Wie ebenfalls schon in der angefochtenen Entscheidung ausgeführt, offenbart Absatz [0062] der D9, dass pro Äquivalent an quaternisierbarem tertiären Stickstoffatom 0,1 bis 2,0, 0,2 bis 1,5 oder 0,5 bis 1,25 Äquivalente an Quaternisierungsmittel eingesetzt werden können. Der entsprechende Bereich in Anspruch 1 des Hauptantrags erstreckt sich somit von der Obergrenze des engsten (1,25) bis zur Obergrenze des weitesten in D9 offenbarten Bereichs (2,0), überlappt also nur punktuell (1,25) mit dem engsten und damit augenscheinlich bevorzugtesten in D9 offenbarten Bereich (0,5 bis 1,25). Zwischen den Parteien war unstrittig, dass die Auswahl des anspruchsgemäßen Bereichs nicht über den Inhalt von D9 hinausgeht, sofern der Fachmann ernsthaft in Erwägung ziehen würde, in diesem Teilbereich zu arbeiten (vgl. Rechtsprechung der Beschwerdekammern des Europäischen Patentamts, 10. Auflage 2022, II.E.1.5.1b, zum analogen Fall der Kombination der Untergrenze eines allgemeinen Bereichs mit der Untergrenze eines bevorzugten Bereichs).

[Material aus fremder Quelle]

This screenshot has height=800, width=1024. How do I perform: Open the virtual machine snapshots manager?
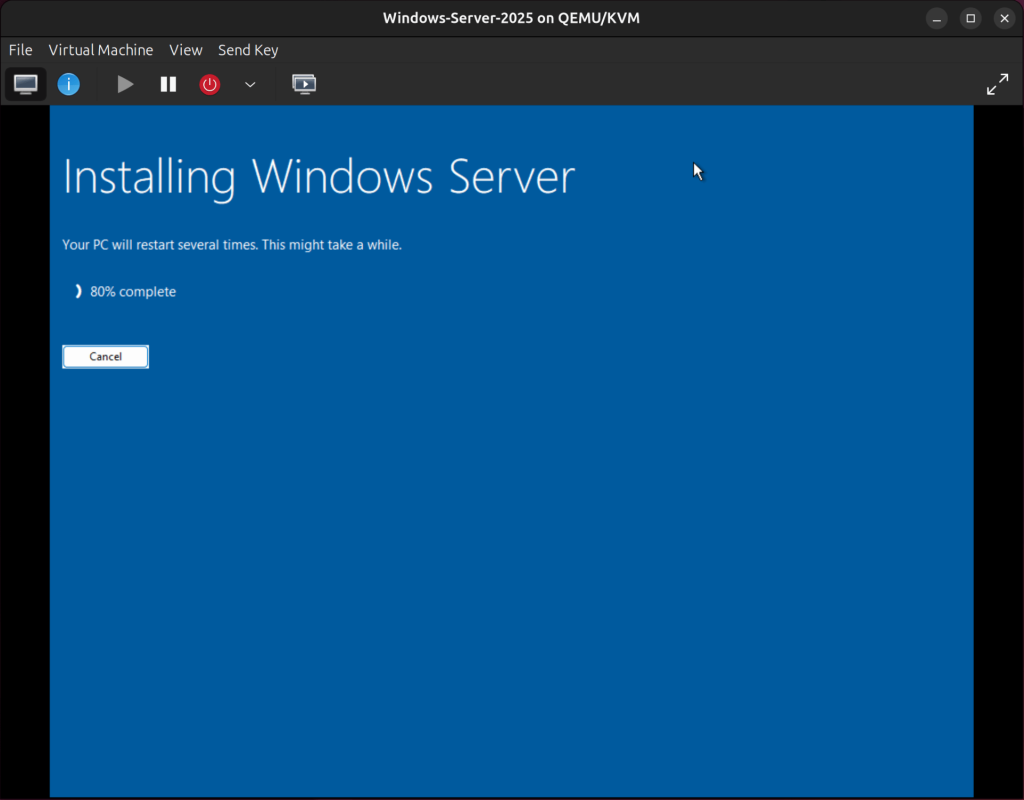(304, 84)
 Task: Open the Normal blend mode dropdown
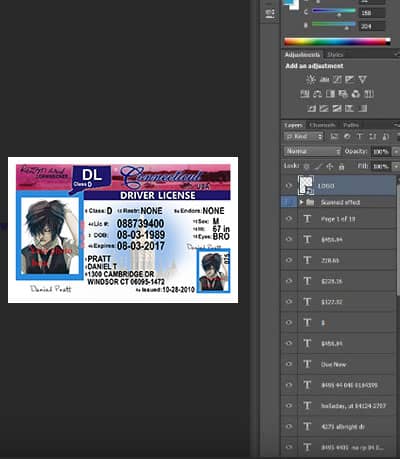click(x=313, y=151)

In diesem Zusammenhang machte die Beschwerdeführerin geltend, dass nach D9 annähernd äquimolare Anteile des Quaternisierungsmittels vorzuziehen seien, was einem EQA von ungefähr 1 entspreche. Die Kammer hält es jedoch für verfehlt, daraus zu schließen, dass der Fachmann nicht ernsthaft in Erwägung ziehen würde, im vermeintlich weniger bevorzugten anspruchsgemäßen Teilbereich (1,25 bis 2,0) zu arbeiten (vgl. auch beispielsweise T 1389/08, Punkt 5.2 der Entscheidungsgründe). Die Kammer folgt vielmehr der Beschwerdegegnerin und sieht in der Tatsache, dass zwei der fünf in D9 offenbarten Beispiele die Herstellung eines Reaktionsprodukts mit einem anspruchsgemäßen (Herstellungsbeispiel 3, EQA = 1,88) oder einem nur geringfügig höherem EQA (Herstellungsbeispiel 2, EQA = 2,06) offenbaren, ein klares Indiz dafür, dass der Fachmann sehr wohl ernsthaft im anspruchsgemäßen Bereich arbeiten würde.

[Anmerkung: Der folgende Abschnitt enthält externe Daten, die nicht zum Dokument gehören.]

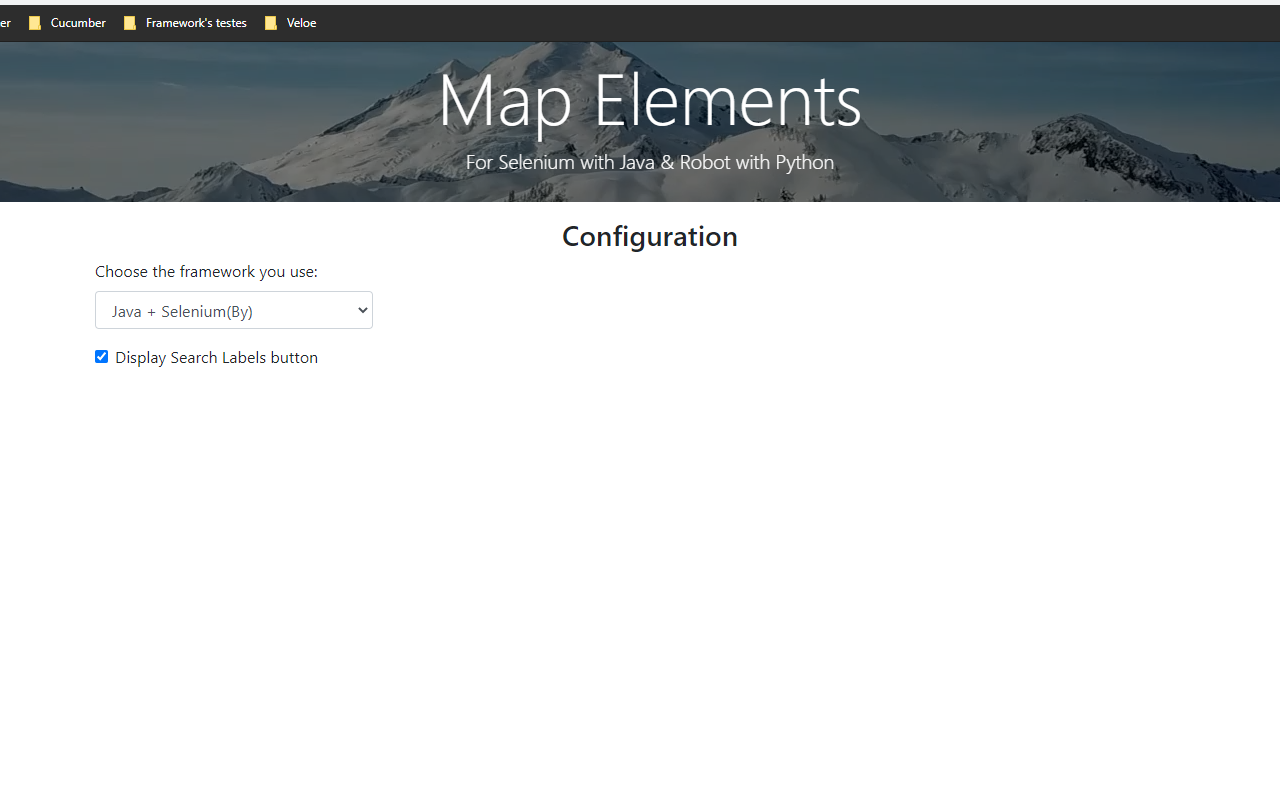Enable Display Search Labels button checkbox

tap(101, 356)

5. Der angefochtenen Entscheidung ist daher darin zuzustimmen, dass der Gegenstand von Anspruch 1 des Hauptantrags die Priorität wirksam beansprucht. Wie auch dort schon festgestellt, können daher die Einwände mangelnder erfinderischer Tätigkeit der Beschwerdeführerin nicht durchgreifen. Der Hauptantrag ist folglich gewährbar.

Entscheidungsformel

Aus diesen Gründen wird entschieden:

Die Beschwerde der Einsprechenden wird zurückgewiesen.